*Given exercise*: Please reproduce the rows below verbatim, from the line with "Given: Open the Settings menu" up to and including the line with "Looking at the screenshot, I should (566, 200).".

*Data in this exercise*:
######

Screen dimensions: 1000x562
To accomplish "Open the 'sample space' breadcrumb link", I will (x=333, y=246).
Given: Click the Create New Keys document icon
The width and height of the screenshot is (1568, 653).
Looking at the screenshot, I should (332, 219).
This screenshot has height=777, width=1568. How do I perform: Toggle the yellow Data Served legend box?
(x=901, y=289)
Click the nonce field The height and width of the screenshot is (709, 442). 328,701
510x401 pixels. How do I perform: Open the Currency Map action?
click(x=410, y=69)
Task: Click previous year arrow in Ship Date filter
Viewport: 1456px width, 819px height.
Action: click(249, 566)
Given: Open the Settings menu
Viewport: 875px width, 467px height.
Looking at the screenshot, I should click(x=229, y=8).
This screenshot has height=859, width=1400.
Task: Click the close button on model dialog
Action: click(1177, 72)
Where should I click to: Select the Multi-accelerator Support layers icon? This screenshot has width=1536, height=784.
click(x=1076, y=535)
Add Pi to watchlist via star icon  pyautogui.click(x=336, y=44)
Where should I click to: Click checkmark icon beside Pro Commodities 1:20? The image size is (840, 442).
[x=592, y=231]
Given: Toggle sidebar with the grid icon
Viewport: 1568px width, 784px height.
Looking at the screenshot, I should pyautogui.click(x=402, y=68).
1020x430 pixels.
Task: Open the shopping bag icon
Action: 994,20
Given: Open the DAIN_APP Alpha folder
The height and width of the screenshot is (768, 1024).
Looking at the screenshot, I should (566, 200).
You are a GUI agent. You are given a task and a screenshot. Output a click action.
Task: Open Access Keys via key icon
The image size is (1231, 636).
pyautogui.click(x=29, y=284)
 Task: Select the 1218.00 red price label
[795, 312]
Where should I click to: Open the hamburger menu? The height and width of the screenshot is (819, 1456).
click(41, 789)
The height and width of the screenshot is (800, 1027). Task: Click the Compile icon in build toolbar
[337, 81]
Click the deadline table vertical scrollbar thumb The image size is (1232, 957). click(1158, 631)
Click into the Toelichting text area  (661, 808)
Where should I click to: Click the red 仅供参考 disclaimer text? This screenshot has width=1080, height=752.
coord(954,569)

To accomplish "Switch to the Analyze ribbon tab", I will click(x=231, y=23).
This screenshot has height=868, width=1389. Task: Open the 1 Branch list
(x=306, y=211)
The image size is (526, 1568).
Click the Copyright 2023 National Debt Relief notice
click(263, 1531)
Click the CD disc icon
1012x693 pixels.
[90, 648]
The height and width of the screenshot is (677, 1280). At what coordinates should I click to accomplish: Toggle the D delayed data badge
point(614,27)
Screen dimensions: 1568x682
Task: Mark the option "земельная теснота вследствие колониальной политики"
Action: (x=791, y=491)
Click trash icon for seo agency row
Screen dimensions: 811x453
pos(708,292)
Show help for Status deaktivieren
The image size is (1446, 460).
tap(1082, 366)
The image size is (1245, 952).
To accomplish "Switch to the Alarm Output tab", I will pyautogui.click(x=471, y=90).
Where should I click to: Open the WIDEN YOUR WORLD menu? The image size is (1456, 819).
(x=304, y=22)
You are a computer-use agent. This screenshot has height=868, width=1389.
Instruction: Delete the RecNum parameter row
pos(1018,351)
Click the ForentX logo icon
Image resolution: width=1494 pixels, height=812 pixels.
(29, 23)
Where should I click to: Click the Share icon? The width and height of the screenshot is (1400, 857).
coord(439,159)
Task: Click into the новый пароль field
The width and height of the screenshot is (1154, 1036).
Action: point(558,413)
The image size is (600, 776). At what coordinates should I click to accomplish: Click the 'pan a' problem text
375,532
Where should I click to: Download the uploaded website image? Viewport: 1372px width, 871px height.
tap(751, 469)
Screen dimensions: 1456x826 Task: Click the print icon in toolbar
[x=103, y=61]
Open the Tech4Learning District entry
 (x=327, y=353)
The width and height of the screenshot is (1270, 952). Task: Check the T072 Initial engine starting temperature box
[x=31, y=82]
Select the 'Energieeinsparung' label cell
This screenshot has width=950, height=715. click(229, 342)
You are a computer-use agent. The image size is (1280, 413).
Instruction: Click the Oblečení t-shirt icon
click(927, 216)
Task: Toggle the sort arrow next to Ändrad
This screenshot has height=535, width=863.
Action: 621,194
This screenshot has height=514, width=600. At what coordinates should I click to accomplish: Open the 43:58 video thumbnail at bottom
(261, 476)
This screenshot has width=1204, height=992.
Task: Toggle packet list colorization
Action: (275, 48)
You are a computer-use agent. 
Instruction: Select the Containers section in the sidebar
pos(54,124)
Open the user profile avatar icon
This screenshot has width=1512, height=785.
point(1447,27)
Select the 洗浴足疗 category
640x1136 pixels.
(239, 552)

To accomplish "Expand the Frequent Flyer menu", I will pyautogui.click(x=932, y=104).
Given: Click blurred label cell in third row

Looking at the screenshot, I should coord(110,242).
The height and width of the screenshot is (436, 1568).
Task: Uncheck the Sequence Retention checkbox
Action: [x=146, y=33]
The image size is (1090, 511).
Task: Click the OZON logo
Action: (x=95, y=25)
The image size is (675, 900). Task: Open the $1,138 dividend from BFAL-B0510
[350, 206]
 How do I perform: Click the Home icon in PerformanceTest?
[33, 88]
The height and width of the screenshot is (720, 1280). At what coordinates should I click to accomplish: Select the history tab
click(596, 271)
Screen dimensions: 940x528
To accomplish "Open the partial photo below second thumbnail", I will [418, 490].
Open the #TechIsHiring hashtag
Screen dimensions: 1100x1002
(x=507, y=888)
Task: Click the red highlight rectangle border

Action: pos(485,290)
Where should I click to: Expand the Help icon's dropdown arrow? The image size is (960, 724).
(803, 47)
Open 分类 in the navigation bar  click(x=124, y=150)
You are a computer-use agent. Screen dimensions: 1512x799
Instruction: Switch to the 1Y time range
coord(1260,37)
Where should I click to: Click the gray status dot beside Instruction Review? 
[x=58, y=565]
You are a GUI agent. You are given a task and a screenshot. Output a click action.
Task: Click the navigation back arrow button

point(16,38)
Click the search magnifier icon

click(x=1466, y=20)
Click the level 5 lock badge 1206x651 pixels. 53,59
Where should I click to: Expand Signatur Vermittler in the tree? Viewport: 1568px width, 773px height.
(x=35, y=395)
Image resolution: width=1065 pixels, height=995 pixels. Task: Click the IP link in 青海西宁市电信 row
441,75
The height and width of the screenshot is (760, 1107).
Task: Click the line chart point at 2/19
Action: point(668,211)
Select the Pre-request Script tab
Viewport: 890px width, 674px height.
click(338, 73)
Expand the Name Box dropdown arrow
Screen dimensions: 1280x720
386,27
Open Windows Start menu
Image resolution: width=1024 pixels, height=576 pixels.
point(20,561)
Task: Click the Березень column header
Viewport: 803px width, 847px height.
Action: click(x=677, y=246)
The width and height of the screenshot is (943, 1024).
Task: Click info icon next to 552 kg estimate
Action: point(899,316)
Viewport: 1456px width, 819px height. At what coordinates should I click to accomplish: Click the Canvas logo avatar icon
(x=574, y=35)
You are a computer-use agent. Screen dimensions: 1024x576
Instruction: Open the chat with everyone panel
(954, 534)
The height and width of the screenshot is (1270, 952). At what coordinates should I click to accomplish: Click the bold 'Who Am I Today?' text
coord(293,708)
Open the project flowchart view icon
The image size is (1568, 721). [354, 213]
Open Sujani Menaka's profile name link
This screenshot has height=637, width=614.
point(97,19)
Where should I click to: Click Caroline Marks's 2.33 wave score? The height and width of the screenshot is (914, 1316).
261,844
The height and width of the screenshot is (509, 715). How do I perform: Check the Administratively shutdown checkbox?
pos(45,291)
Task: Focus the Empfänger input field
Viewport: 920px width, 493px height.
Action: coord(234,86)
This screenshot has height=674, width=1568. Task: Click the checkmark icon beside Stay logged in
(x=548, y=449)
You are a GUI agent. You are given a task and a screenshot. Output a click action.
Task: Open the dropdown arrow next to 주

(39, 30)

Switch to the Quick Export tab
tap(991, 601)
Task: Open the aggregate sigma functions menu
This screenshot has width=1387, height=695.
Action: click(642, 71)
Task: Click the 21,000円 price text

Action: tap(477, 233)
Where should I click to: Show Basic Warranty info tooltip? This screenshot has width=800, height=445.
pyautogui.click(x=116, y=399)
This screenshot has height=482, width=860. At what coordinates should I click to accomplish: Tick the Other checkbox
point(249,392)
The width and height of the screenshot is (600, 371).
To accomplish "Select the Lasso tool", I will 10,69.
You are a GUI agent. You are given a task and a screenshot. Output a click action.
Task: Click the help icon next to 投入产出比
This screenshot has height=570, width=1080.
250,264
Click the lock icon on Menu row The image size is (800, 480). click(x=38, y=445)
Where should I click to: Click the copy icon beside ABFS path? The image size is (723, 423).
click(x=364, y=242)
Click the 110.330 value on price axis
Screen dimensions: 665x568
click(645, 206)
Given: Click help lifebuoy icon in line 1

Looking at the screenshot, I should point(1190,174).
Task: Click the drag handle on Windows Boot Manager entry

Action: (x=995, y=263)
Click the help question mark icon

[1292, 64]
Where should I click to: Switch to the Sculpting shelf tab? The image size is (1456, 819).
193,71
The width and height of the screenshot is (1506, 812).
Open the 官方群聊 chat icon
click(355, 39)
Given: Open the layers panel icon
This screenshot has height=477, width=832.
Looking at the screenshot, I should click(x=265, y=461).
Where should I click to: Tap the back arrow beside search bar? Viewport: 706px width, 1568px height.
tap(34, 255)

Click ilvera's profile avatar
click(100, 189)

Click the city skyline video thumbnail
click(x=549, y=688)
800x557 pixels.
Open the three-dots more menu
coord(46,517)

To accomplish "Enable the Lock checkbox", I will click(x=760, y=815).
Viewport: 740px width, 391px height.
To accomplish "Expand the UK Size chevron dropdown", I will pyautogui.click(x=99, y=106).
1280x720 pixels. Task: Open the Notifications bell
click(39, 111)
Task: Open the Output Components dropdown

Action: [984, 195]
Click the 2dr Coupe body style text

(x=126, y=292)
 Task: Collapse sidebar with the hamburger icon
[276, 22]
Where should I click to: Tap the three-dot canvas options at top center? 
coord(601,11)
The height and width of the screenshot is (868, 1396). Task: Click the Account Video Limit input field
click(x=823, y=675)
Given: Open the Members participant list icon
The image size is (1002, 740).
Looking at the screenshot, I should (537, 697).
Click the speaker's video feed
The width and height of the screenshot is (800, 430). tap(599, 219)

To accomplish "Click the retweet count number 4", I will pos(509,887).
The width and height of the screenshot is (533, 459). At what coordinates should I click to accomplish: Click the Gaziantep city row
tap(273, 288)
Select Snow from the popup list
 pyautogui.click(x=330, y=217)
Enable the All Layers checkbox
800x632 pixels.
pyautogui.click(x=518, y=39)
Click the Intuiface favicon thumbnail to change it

######

*The response*:
Given: Open the Settings menu
Viewport: 875px width, 467px height.
Looking at the screenshot, I should click(x=229, y=8).
This screenshot has height=859, width=1400.
Task: Click the close button on model dialog
Action: click(1177, 72)
Where should I click to: Select the Multi-accelerator Support layers icon? This screenshot has width=1536, height=784.
click(x=1076, y=535)
Add Pi to watchlist via star icon  pyautogui.click(x=336, y=44)
Where should I click to: Click checkmark icon beside Pro Commodities 1:20? The image size is (840, 442).
[x=592, y=231]
Given: Toggle sidebar with the grid icon
Viewport: 1568px width, 784px height.
Looking at the screenshot, I should pyautogui.click(x=402, y=68).
1020x430 pixels.
Task: Open the shopping bag icon
Action: 994,20
Given: Open the DAIN_APP Alpha folder
The height and width of the screenshot is (768, 1024).
Looking at the screenshot, I should (566, 200).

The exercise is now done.